Portrait of artist Pablo Picasso September 11, 1956 in Cannes, France
Portrait of artist Pablo Picasso June 2, 1954 in Vallauris, France
Unlike the previous subjects of ‘Who Is The Rake?’, Gianni Agnelli and Clark Gable, Picasso was not a renowned fashion plate. In his youth, Picasso would generally be found
 attired in sharp suits, as was de rigueur in the
 early 20th century (particularly, in the artist’s
 adopted home of Paris), and, according to 
The Rake’s authority on all things Savile Row, 
James Sherwood, would have audacious 
trousers tailored at Anderson & Sheppard with the front panel cut from navy cloth, the back in scarlet. In his latter years, however, residing outside Cannes in the sunny south
of France, Picasso was rarely seen in more
 than simple peasant pullovers, shorts and
 espadrilles, and often appeared shirtless,
 sporting little but a deep tan. Though 
hardly the picture of sartorial splendour, we
 can’t help but admire the elegant, natural
 simplicity of this look — as unaffected and
 unelaborate, yet flawless, as the masterful line drawings Picasso would produce with just a few deft flicks of his wrist.
"The examples of rakish gentlemen offered by this writer led the lady to sum it up as such: “An attractive bastard.”
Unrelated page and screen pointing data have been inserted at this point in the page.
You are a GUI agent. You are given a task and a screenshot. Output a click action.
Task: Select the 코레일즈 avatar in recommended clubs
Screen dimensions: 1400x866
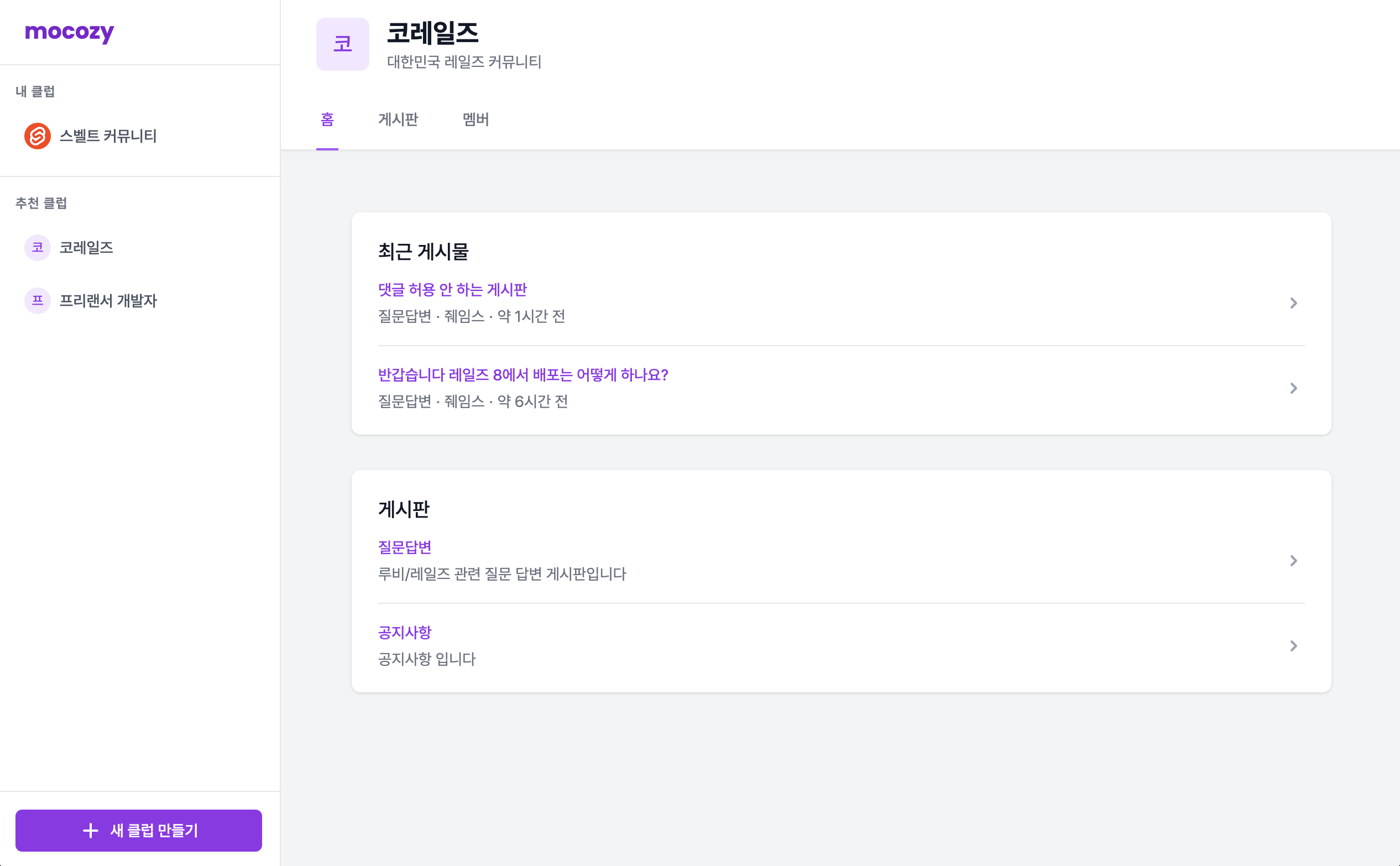37,247
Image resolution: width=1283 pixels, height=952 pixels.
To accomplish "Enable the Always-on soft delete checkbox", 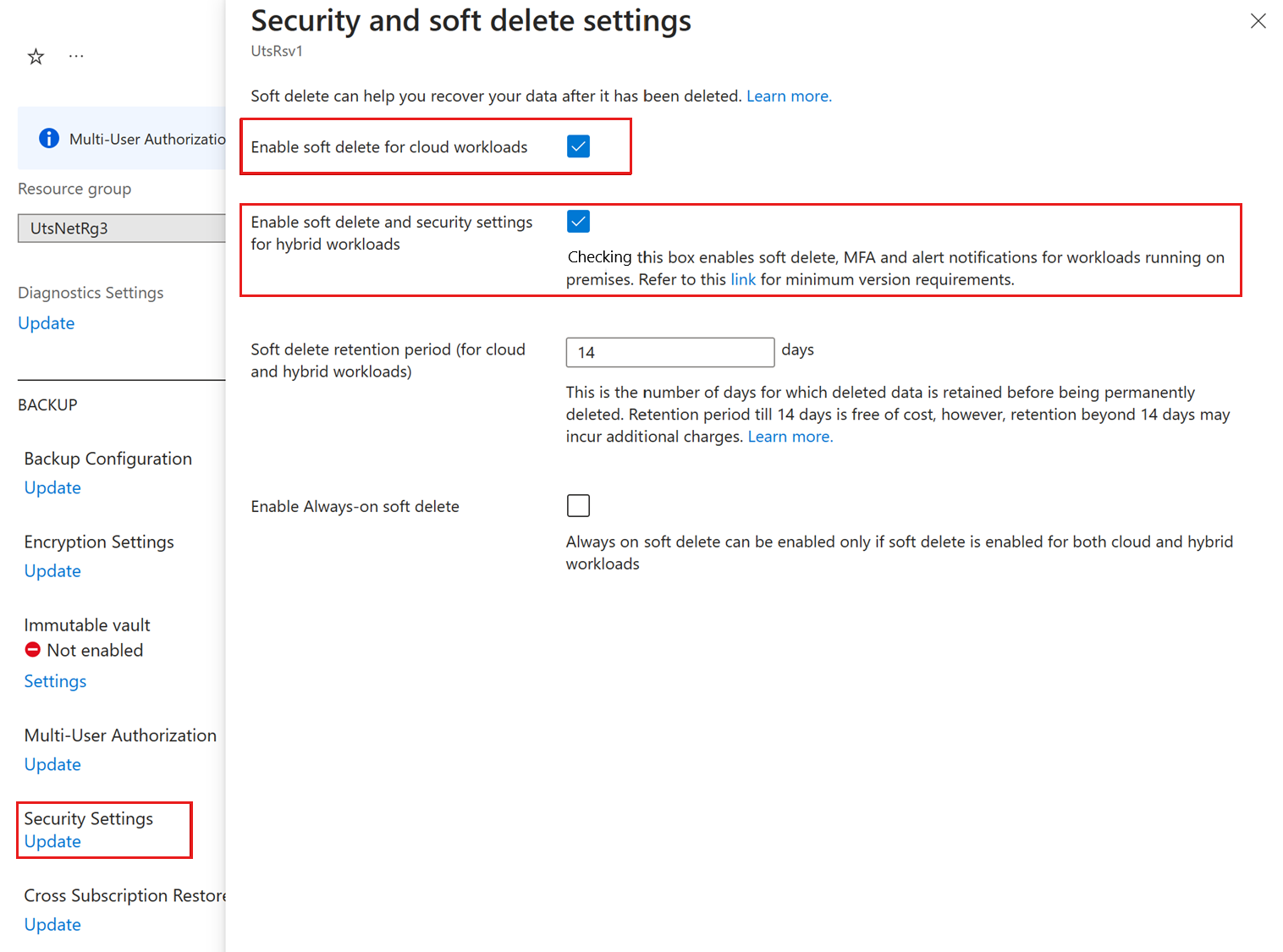I will [x=578, y=506].
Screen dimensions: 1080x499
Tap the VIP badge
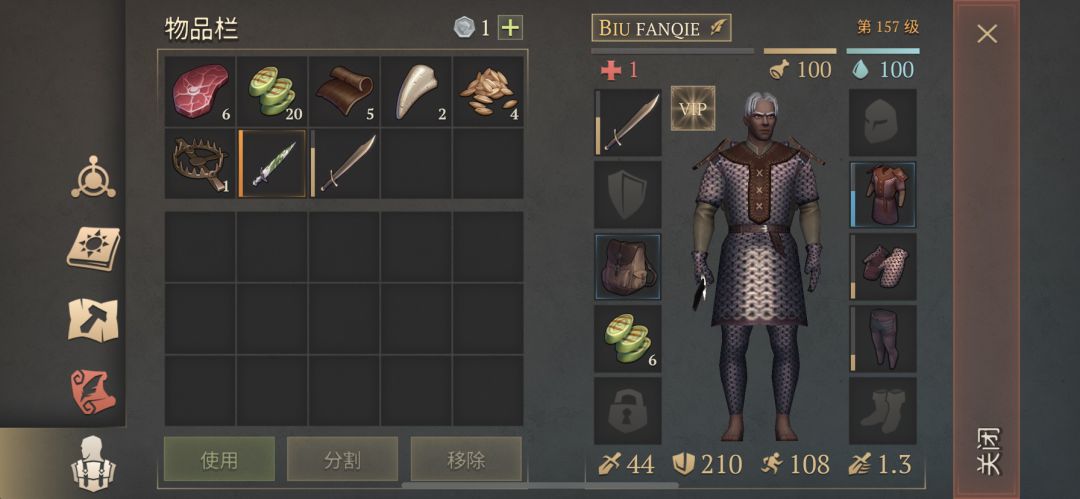click(x=693, y=108)
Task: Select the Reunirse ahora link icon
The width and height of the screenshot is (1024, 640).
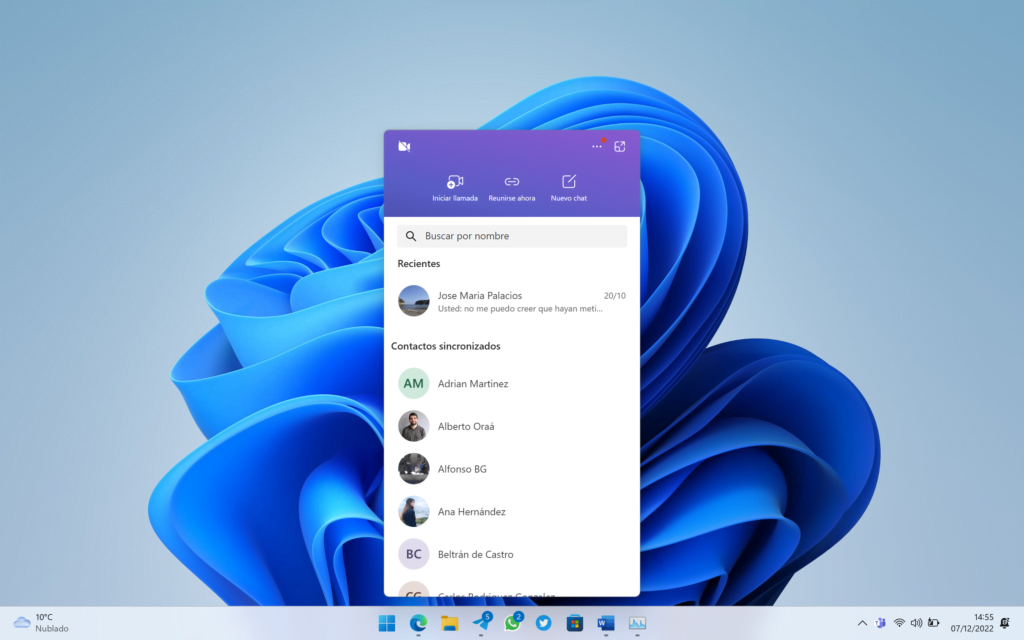Action: (x=512, y=182)
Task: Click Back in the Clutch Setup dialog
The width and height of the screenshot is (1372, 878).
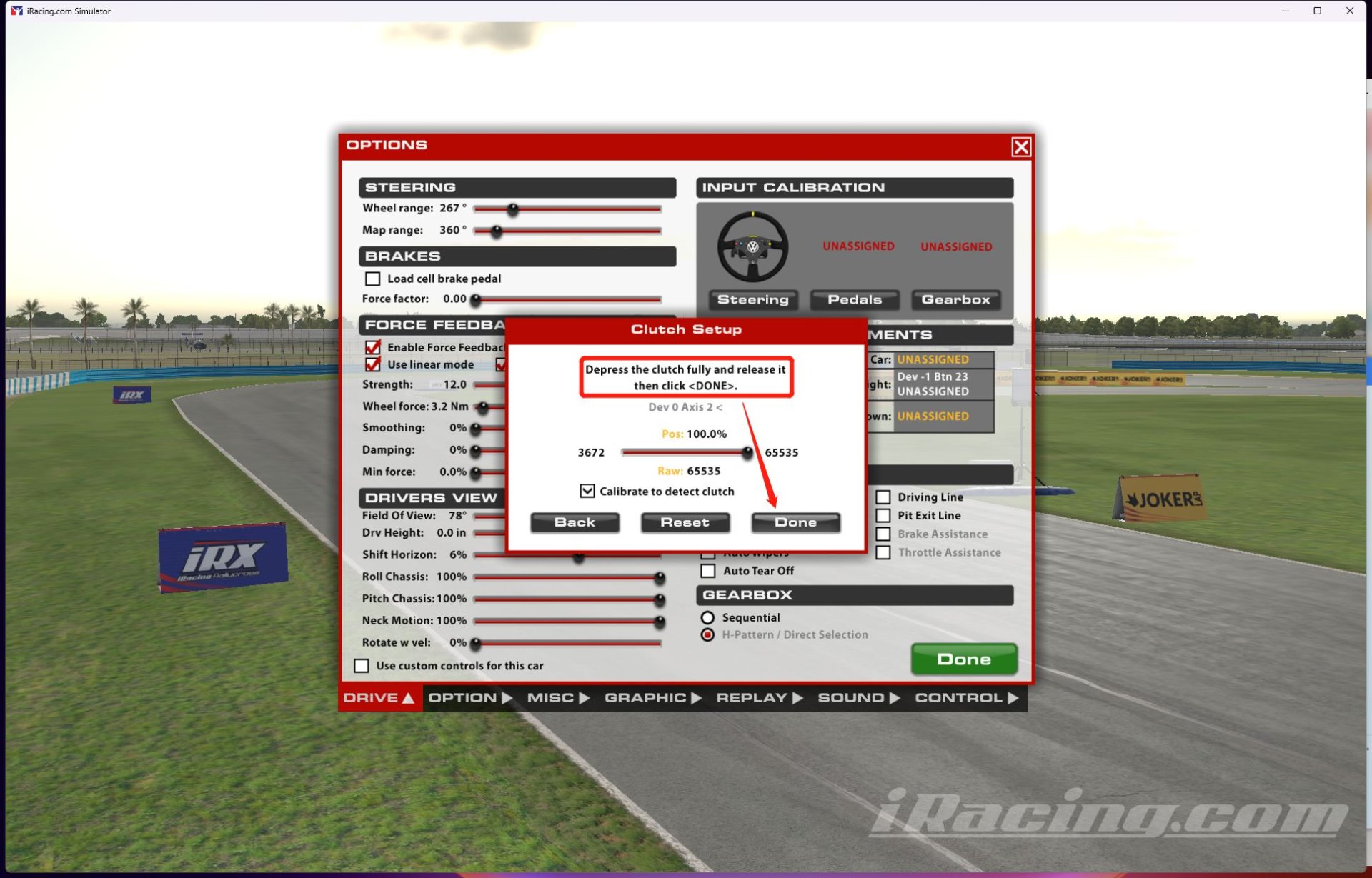Action: pyautogui.click(x=573, y=521)
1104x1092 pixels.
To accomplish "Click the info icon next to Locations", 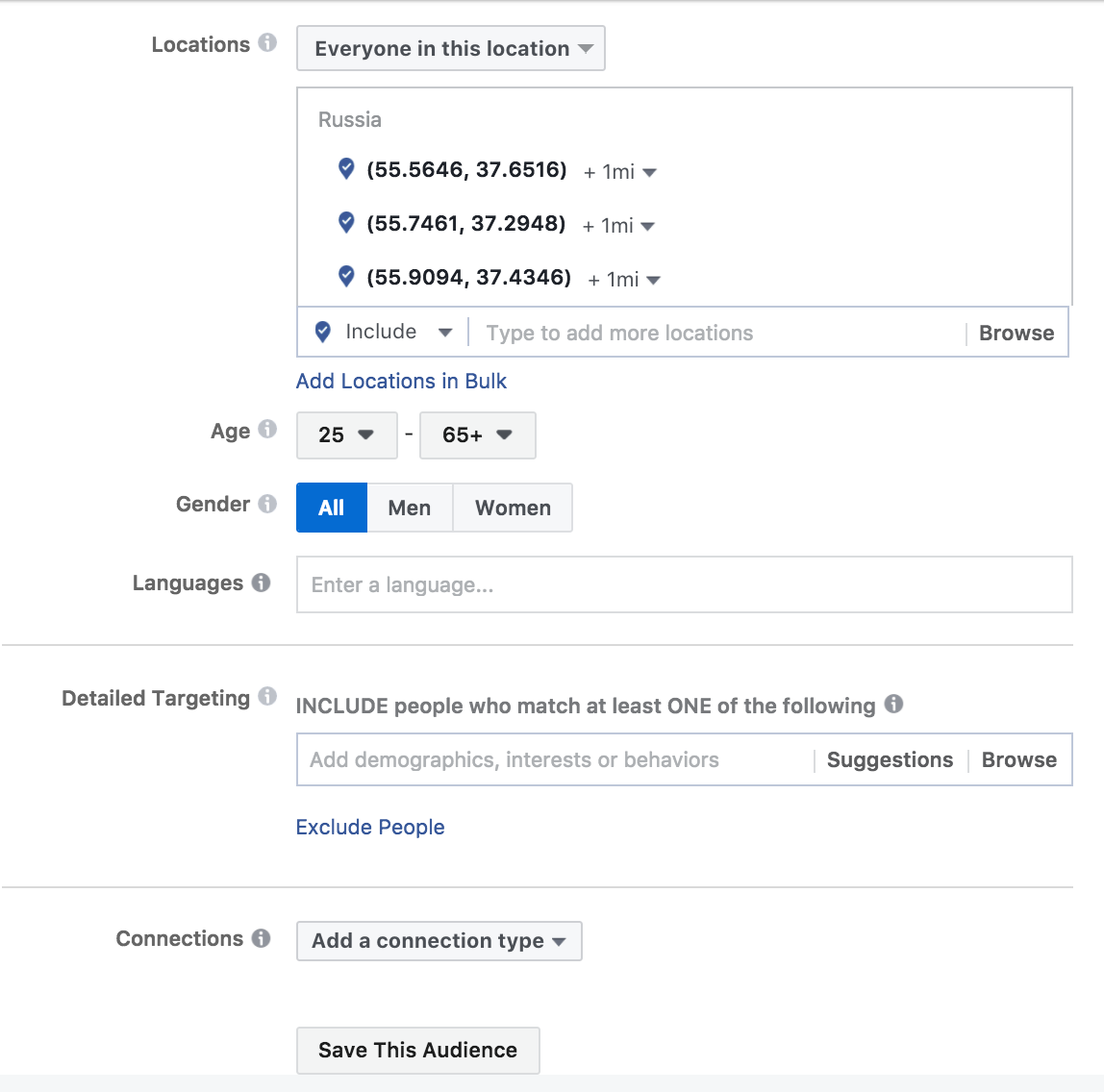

This brings us to another key way in which Picasso sums up The Rake’s ethos. In seeking to instruct our readers in the principles of classically elegant dressing, in order that, thus armed, you’ll be better able to experiment and improvise, judging which sartorial dictates are immutable and which may be toyed with (or disregarded entirely), we hope to echo the way in which Picasso, having mastered realist rendering and draftsmanship, was subsequently freed to break all the rules — forever changing the face of art in the process. “It took me four years to paint like Raphael,” Picasso said, “but a lifetime to paint like a child.” So, while perhaps it’s untrue to say that Pablo Picasso was never called an asshole, it’s certainly accurate to describe him as a rake. A charmer, lover, bon vivant, hero, villain, bastard, master, star — a man with a unique, deceptively simple sense of style who knew that sometimes, a little ugliness can be a beautiful thing.